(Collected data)

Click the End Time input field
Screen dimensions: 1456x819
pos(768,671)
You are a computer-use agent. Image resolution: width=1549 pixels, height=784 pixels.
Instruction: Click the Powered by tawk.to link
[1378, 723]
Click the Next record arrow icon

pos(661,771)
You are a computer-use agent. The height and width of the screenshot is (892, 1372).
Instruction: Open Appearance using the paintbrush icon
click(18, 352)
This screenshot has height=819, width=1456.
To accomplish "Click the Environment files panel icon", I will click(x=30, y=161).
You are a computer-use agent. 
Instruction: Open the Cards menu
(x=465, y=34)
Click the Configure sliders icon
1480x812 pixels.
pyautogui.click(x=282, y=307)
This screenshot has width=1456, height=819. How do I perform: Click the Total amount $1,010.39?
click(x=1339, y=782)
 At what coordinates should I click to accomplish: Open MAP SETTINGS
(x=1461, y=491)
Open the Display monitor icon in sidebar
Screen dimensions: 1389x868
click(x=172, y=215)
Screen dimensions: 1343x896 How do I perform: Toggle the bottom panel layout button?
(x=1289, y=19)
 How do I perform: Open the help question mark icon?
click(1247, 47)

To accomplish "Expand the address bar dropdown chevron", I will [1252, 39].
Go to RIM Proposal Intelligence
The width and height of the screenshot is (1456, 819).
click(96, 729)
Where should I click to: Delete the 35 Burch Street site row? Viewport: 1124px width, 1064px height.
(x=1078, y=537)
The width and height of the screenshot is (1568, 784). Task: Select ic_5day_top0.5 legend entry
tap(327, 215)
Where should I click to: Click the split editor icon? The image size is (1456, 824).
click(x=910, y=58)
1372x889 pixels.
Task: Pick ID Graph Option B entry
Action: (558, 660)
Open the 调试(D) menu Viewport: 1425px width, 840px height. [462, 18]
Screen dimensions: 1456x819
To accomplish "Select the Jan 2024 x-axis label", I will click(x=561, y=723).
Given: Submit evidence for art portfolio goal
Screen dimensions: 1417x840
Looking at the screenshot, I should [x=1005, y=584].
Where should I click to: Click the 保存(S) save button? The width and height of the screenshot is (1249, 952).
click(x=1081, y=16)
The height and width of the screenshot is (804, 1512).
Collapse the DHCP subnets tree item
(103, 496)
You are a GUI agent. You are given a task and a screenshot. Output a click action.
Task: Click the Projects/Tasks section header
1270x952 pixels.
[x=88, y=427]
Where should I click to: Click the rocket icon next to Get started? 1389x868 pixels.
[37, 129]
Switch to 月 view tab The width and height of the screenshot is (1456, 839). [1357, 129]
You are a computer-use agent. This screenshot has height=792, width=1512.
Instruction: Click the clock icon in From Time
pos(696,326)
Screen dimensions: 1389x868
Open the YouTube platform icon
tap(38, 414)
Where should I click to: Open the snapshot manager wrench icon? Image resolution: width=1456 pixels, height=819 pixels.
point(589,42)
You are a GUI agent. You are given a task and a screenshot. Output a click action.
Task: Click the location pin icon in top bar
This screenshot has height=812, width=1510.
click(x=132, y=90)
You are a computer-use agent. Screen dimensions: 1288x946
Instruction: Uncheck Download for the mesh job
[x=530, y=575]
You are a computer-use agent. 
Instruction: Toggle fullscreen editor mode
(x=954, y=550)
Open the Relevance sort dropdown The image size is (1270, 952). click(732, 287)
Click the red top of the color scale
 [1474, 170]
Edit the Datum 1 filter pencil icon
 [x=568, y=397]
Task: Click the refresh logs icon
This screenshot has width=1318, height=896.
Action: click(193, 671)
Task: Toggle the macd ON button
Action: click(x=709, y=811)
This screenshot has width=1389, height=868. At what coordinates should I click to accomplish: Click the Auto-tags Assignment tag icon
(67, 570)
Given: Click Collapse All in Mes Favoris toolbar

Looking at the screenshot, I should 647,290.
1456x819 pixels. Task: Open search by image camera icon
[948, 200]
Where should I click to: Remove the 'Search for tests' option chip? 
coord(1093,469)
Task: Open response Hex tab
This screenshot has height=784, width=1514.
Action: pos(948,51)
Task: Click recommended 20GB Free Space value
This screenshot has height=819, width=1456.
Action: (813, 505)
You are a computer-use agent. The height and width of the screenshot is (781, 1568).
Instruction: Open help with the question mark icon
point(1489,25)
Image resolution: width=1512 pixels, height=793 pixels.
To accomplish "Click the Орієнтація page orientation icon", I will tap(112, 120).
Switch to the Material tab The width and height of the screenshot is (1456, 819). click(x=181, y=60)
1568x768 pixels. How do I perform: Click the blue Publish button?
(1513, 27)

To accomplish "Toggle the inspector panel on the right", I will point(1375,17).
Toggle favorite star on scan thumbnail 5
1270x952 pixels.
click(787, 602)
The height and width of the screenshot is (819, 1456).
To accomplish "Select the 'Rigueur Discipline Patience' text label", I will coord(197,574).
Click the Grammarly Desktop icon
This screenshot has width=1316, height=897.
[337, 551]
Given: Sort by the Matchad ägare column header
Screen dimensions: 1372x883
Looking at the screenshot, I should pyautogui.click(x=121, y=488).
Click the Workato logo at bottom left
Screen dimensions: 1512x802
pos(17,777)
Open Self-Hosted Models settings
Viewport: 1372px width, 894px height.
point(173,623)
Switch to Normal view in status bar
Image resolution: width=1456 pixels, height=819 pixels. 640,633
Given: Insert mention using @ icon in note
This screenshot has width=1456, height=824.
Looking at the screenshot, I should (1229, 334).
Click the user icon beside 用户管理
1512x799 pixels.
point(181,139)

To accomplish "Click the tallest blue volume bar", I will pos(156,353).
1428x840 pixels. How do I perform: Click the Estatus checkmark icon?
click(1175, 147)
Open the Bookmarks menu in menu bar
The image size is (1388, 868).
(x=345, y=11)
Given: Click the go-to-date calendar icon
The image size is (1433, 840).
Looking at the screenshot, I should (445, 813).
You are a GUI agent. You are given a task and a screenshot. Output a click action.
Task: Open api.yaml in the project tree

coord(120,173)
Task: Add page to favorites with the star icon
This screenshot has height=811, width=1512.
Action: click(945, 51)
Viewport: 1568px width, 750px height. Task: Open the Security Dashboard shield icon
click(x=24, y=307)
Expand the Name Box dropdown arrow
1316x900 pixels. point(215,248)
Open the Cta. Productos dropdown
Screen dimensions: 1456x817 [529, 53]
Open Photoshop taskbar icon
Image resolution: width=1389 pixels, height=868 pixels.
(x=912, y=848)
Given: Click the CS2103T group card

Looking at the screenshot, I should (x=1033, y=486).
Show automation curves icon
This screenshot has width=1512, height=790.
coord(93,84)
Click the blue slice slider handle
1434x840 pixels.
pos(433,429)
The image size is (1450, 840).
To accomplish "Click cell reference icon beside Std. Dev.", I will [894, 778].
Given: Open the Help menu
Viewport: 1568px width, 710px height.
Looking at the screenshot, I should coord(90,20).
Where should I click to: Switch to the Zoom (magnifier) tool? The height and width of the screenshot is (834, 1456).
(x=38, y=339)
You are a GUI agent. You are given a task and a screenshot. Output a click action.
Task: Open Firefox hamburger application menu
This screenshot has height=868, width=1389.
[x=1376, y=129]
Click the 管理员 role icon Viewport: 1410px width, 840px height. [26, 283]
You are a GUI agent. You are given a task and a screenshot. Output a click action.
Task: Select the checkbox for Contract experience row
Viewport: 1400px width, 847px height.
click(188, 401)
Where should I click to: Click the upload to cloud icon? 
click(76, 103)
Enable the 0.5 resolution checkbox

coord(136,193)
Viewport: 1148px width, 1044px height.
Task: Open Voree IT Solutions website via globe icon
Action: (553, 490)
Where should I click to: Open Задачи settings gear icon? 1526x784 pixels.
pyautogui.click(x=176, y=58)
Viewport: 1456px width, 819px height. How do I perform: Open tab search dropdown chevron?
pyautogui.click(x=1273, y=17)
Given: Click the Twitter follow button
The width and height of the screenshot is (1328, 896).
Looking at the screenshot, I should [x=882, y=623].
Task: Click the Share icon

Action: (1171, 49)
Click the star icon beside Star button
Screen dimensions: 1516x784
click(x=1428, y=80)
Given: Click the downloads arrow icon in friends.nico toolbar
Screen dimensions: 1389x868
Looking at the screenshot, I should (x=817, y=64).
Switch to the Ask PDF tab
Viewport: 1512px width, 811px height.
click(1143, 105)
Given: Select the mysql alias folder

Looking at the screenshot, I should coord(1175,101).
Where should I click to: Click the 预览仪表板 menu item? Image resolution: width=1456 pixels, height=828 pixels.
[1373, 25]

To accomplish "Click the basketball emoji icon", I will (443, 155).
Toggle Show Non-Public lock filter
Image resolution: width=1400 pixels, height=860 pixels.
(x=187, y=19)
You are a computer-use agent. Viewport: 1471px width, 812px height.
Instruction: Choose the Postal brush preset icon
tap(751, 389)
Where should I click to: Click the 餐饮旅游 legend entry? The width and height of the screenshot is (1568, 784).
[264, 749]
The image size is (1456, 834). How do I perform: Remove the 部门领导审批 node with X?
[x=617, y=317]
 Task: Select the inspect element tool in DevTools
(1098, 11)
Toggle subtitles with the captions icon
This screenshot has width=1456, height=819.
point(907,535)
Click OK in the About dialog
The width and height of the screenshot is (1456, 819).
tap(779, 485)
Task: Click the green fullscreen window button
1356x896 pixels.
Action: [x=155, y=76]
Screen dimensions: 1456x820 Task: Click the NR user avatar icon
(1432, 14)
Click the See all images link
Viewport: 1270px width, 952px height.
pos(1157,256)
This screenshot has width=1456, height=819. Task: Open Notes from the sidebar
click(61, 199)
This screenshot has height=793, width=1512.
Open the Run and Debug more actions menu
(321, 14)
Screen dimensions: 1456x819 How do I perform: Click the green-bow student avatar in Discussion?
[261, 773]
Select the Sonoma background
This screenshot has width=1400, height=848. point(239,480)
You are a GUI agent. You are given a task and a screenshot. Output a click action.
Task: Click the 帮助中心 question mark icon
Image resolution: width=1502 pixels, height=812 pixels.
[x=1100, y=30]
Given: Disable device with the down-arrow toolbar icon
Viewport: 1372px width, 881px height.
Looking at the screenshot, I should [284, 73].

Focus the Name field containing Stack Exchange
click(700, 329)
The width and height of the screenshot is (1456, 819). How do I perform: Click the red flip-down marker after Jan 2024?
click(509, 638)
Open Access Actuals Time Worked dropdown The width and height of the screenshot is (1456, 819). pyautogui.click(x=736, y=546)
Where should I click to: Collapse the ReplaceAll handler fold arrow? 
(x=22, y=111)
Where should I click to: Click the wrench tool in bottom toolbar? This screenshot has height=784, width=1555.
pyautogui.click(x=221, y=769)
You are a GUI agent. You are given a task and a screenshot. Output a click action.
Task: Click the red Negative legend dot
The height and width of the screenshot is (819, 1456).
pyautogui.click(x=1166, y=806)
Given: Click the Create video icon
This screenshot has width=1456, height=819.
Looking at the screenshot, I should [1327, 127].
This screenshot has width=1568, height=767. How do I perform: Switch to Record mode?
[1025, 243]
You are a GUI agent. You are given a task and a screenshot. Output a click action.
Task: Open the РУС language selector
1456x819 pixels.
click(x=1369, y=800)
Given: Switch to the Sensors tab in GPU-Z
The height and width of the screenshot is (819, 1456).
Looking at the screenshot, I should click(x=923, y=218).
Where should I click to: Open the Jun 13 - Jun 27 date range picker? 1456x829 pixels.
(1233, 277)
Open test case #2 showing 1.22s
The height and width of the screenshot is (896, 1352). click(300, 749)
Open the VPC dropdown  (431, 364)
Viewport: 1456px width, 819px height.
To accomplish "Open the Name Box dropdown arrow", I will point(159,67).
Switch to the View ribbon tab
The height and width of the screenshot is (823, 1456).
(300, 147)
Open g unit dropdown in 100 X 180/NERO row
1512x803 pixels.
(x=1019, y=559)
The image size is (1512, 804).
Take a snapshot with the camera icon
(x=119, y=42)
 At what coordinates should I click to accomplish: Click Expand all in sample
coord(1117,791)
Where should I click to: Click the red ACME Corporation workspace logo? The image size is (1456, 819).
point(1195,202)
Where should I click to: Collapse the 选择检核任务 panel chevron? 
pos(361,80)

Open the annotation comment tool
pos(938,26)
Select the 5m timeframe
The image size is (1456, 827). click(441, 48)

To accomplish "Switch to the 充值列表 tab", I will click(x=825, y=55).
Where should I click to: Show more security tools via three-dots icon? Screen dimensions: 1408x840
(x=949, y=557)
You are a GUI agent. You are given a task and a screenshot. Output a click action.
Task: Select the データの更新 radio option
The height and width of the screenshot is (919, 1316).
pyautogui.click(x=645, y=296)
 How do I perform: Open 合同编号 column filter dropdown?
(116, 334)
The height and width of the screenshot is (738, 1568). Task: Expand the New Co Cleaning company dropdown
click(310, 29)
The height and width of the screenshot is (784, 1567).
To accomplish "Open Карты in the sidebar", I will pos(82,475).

INSTRUCTIONS TO FOLLOW> Those lines above that contain the string "page" should be returned.

OUTPUT OF THE TASK>
To accomplish "Click the Орієнтація page orientation icon", I will tap(112, 120).
Task: Add page to favorites with the star icon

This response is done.